Is the Oneness Pentecostal movement Christian?
You may have driven by a church that had the words “apostolic” or “oneness” in the name of it. Inside they sing songs about Jesus and read from the same Bible you might read. From a distance, they seem like just another charismatic Christian church, but there are a few key differences that may put them outside of the boundaries of Christianity.
The major issue within the oneness movement is an old heresy that resurfaces every now and then. Its theological name is modalism, but it is most commonly known as oneness. This simply means that they do not believe in the Trinity. Believers in this idea say that God appeared in different modes at different times. It’s as though God the Father has a mask that He puts on. Sometimes He is the Son, and sometimes He is the Father, but they never coexist.
Another one of their beliefs is that you must be baptized in the name of Jesus only, and a true conversion will be evident by the speaking of tongues. This means that if you have never spoken in tongues then the Holy Spirit doesn’t really live within you. The Oneness Apostolic group was kicked out of the Assembly of God church for teaching things that are contrary to Scripture.

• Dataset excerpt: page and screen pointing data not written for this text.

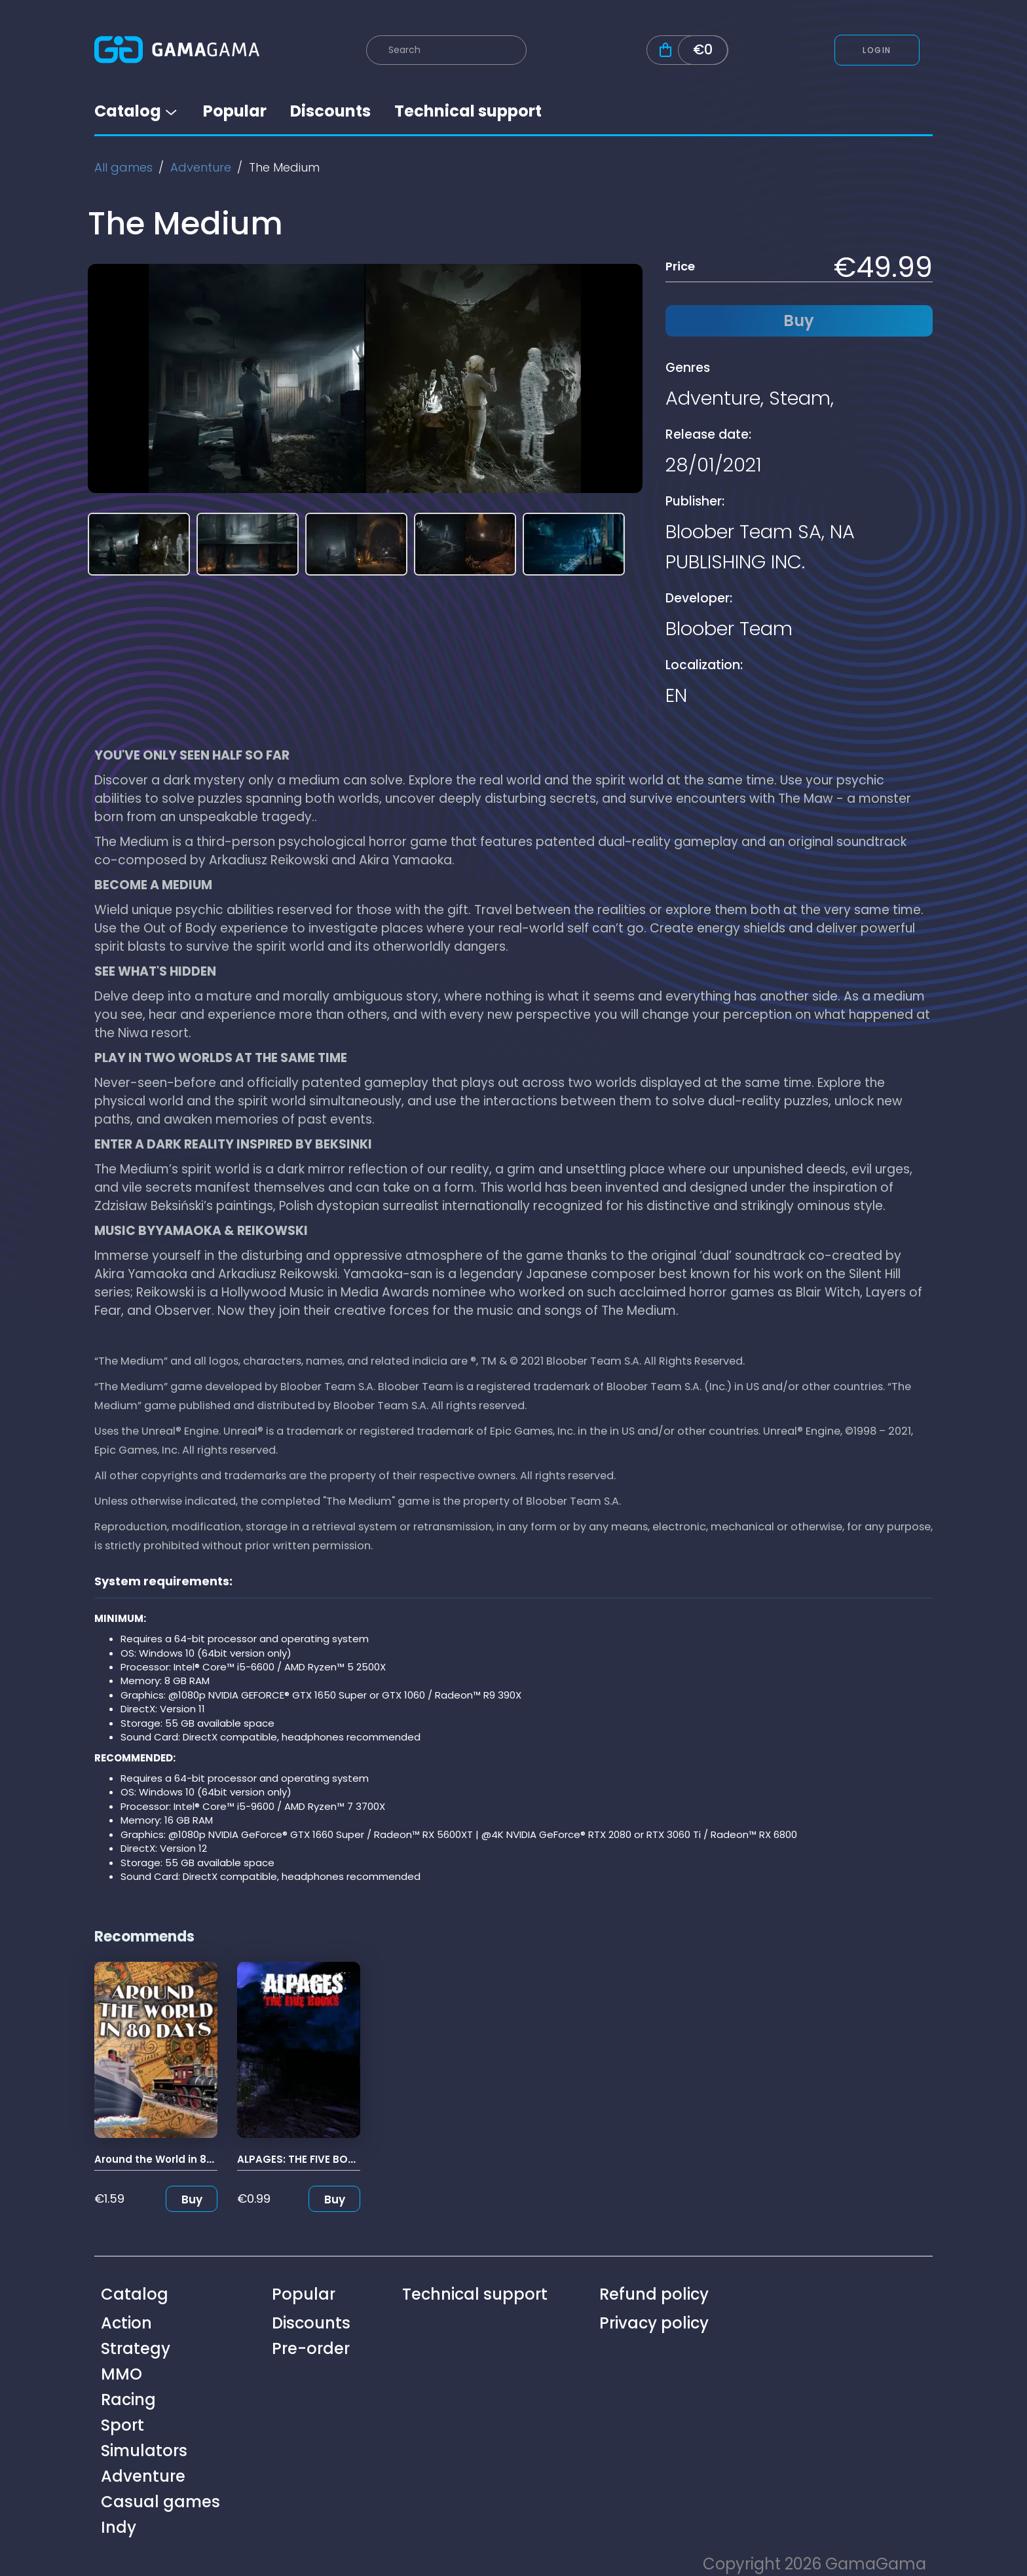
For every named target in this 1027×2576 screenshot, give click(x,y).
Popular (235, 111)
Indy (118, 2527)
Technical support (468, 111)
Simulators (144, 2450)
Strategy (135, 2348)
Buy (191, 2199)
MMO (121, 2374)
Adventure (200, 167)
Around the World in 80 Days (168, 2159)
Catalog (136, 111)
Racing (128, 2399)
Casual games (160, 2501)
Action (126, 2323)
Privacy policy (654, 2323)
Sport (122, 2425)
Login (877, 50)
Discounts (330, 111)
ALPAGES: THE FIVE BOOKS (303, 2159)
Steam (800, 398)
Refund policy (654, 2294)
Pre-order (311, 2348)
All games (123, 167)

Like many false teachers, they put forth the claim that the Trinity was some pagan invention that was forced into the church. Not only is this easy to disprove but we see the Trinity in the Old Testament, and Jews historically believed in one God who existed in several persons. They often called this the two powers of heaven with a growing belief that there was a third that was some kind of Spirit. It wasn’t until the rise of Christianity that Jewish leaders began to forbid talking about the two powers in heaven belief because it sounded too much like Christianity.
This was documented by the late scholar Alan Segal in his book “Two Powers in Heaven.” The two powers idea was a way to understand certain passages like Genesis 19:24 where God seems to appear in two separate ways that interact with each other. We even have the Hellenistic Jew Philo of Alexandria writing before the birth of Jesus in a way that sounds very Trinitarian. He wrote, “the one living and true God there were two supreme and primary powers–goodness and authority; and that by his goodness he had created every thing, and by his authority he governed all that he had created; and that the third thing which was between the two, and had the effect of bringing them together was LOGOS, for that it was owing to LOGOS that God was both a ruler and good” (cheribum 27-28).
There are also some verses that make the oneness belief really awkward. For example, how can Jesus pray to the Father if Jesus and the Father cannot coexist at the same time? Despite all the problems that come with this belief, it continues to grow all over the world. I encourage you to make yourself aware of some of their beliefs so that you can have healthy conversations with those around you.